> EXERCISE AIM
Reproduce the movie-ratings forum thread below word for word, in its entirety.

> READING PASSAGE
----
Last Seen Movie - The Latest Movie You Have Seen; ratings

Reza
Laureate Emeritus
Posts: 10055
Joined: Thu Jan 02, 2003 11:14 am
Location: Islamabad, Pakistan

Re: Last Seen Movie - The Latest Movie You Have Seen; ratings

Post by Reza »

So This Is Love (Gordon Douglas, 1953) 3/10

Uninspired and rather bland screen biography of ambitious singer Grace Moore who gradually rises via musical comedies on Broadway to become a major star of the New York Metropolitan Opera. Lots of musical numbers with pretty Kathryn Grayson in fine voice but it's all very dull and by the numbers with no real drama to give the story a kick.
Reza
Laureate Emeritus
Posts: 10055
Joined: Thu Jan 02, 2003 11:14 am
Location: Islamabad, Pakistan

Re: Last Seen Movie - The Latest Movie You Have Seen; ratings

Post by Reza »
----
> DATA SECTION

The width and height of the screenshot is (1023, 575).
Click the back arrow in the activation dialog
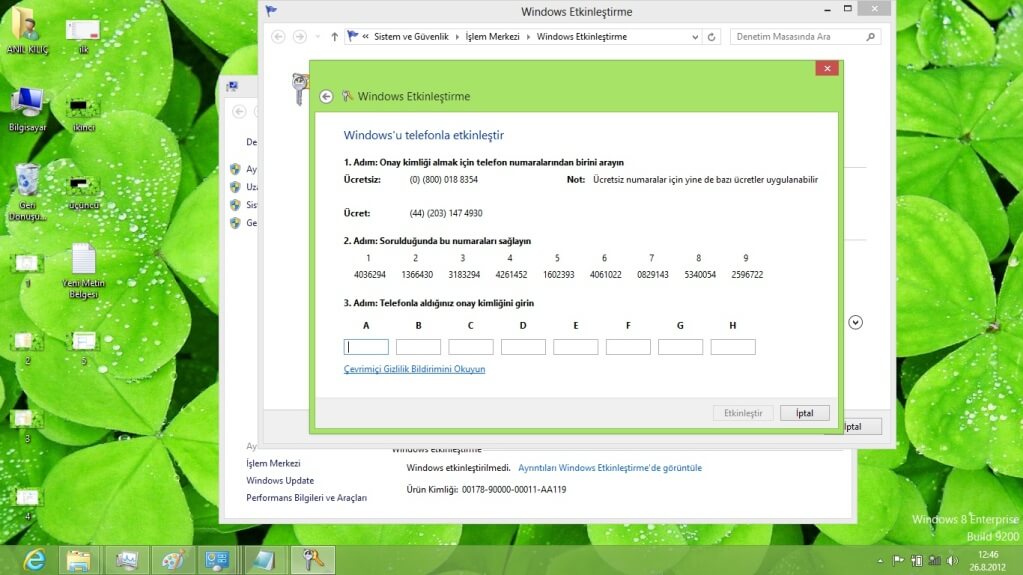coord(326,97)
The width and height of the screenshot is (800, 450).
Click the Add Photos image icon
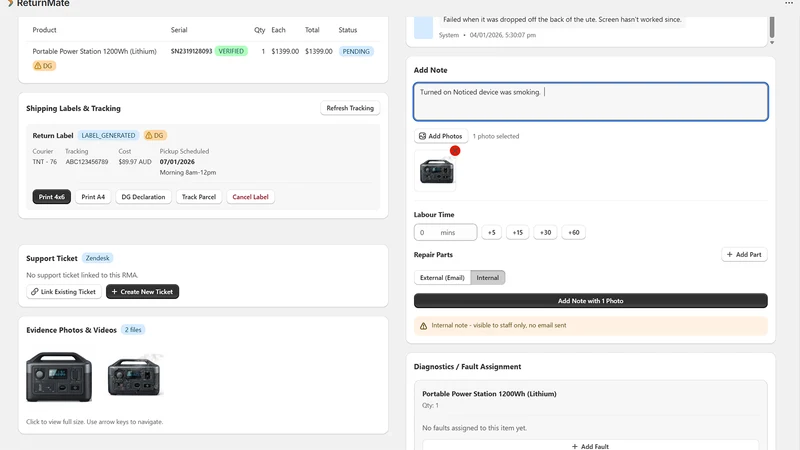(422, 136)
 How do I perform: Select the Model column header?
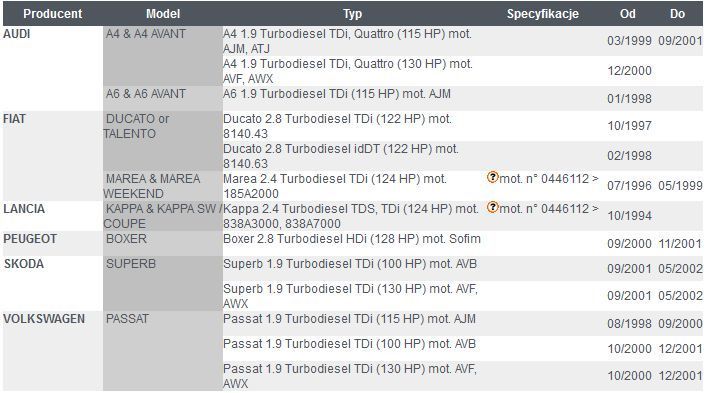coord(163,14)
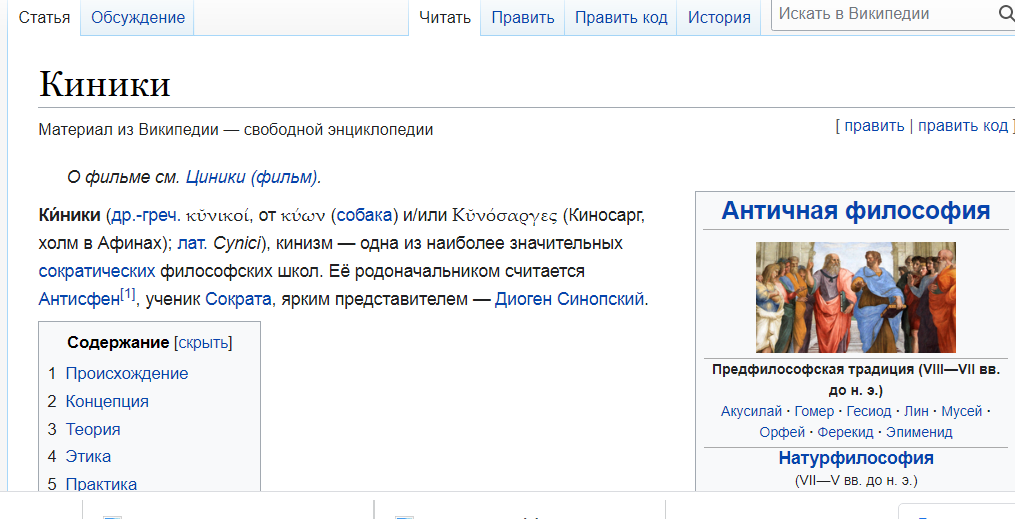Open the Править tab
The image size is (1015, 519).
(522, 17)
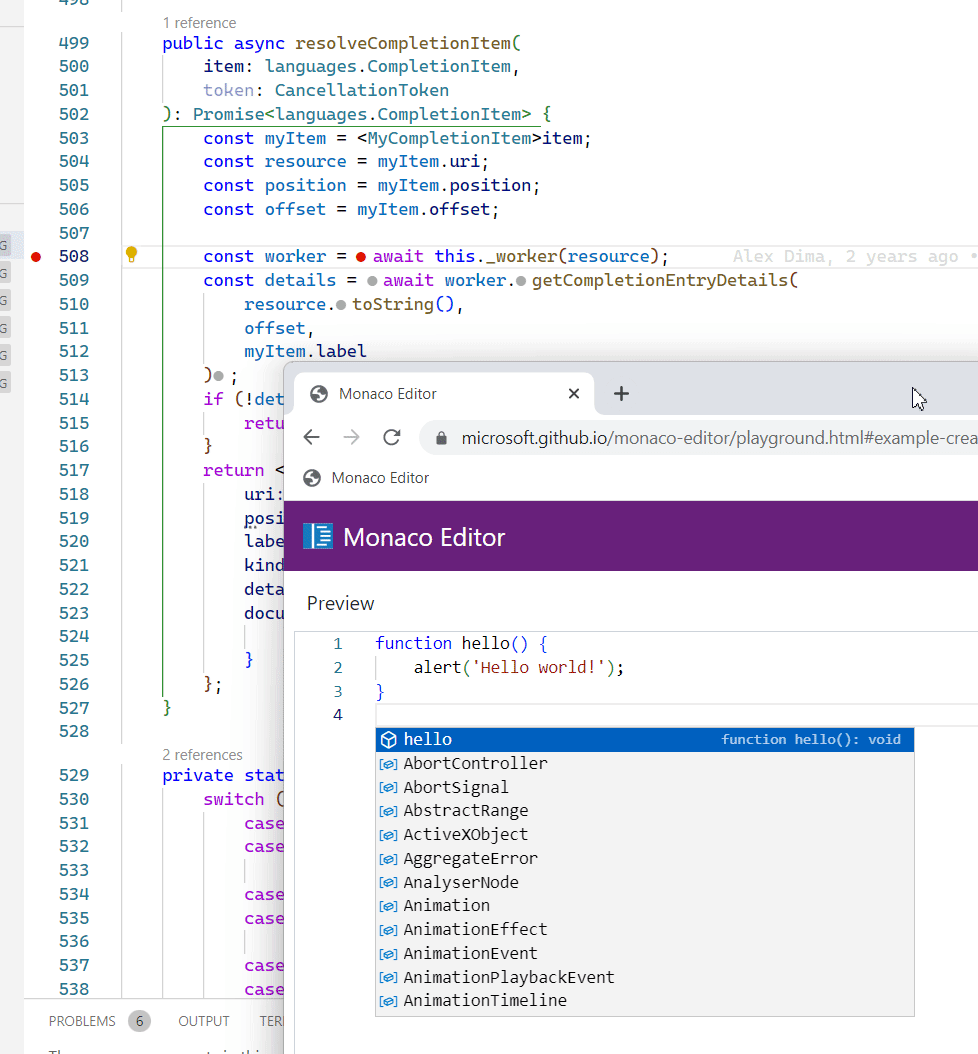Click inline breakpoint dot before getCompletionEntryDetails

point(521,281)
----
> SOLUTION FOR THIS PROBLEM
Last Seen Movie - The Latest Movie You Have Seen; ratings

Reza
Laureate Emeritus
Posts: 10055
Joined: Thu Jan 02, 2003 11:14 am
Location: Islamabad, Pakistan

Re: Last Seen Movie - The Latest Movie You Have Seen; ratings

Post by Reza »

So This Is Love (Gordon Douglas, 1953) 3/10

Uninspired and rather bland screen biography of ambitious singer Grace Moore who gradually rises via musical comedies on Broadway to become a major star of the New York Metropolitan Opera. Lots of musical numbers with pretty Kathryn Grayson in fine voice but it's all very dull and by the numbers with no real drama to give the story a kick.
Reza
Laureate Emeritus
Posts: 10055
Joined: Thu Jan 02, 2003 11:14 am
Location: Islamabad, Pakistan

Re: Last Seen Movie - The Latest Movie You Have Seen; ratings

Post by Reza »